■ TASK ITEM
Reproduce exactly, and only, the lines below from the one containing "The width and height of the screenshot is (808, 543)." through the one containing "Click the Далее > button".
===
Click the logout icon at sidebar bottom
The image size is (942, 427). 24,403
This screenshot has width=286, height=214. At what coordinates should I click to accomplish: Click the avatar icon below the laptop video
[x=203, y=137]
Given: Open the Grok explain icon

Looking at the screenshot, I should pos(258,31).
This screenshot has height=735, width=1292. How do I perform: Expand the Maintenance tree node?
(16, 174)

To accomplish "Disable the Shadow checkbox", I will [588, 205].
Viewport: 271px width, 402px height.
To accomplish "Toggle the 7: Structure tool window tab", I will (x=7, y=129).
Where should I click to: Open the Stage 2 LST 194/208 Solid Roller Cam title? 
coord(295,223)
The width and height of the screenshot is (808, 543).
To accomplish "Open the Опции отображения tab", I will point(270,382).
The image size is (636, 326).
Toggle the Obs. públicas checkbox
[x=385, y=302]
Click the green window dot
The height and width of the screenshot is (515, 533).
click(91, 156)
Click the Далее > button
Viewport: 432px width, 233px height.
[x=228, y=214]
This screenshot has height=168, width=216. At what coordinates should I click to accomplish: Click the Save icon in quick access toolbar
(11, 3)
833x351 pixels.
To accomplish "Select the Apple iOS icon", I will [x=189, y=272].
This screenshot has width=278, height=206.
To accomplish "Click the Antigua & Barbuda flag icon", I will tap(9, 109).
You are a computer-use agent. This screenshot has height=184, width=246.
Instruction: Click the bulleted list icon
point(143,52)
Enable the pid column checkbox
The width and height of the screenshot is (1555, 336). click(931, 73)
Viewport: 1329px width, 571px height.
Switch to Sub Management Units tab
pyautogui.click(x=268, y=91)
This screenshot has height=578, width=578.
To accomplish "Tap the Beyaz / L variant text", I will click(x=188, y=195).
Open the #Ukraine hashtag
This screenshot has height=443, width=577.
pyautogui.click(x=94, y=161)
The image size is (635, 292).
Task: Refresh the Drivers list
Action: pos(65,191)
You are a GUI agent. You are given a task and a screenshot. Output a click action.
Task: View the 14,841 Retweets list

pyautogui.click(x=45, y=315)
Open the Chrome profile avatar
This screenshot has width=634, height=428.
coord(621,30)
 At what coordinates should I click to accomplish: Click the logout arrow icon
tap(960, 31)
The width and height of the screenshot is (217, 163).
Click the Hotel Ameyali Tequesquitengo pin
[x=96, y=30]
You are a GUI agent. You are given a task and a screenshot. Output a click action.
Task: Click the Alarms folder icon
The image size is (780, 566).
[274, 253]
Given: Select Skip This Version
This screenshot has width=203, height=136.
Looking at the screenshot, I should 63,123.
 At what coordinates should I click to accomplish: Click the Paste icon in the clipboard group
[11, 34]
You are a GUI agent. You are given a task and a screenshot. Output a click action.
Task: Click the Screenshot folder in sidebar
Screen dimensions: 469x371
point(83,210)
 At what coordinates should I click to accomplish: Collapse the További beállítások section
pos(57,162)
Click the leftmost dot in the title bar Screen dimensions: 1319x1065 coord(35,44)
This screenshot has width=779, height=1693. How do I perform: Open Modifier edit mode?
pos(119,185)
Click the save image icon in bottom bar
===
■ YOUR RESPONSE
The width and height of the screenshot is (808, 543).
To accomplish "Open the Опции отображения tab", I will point(270,382).
The image size is (636, 326).
Toggle the Obs. públicas checkbox
[x=385, y=302]
Click the green window dot
The height and width of the screenshot is (515, 533).
click(91, 156)
Click the Далее > button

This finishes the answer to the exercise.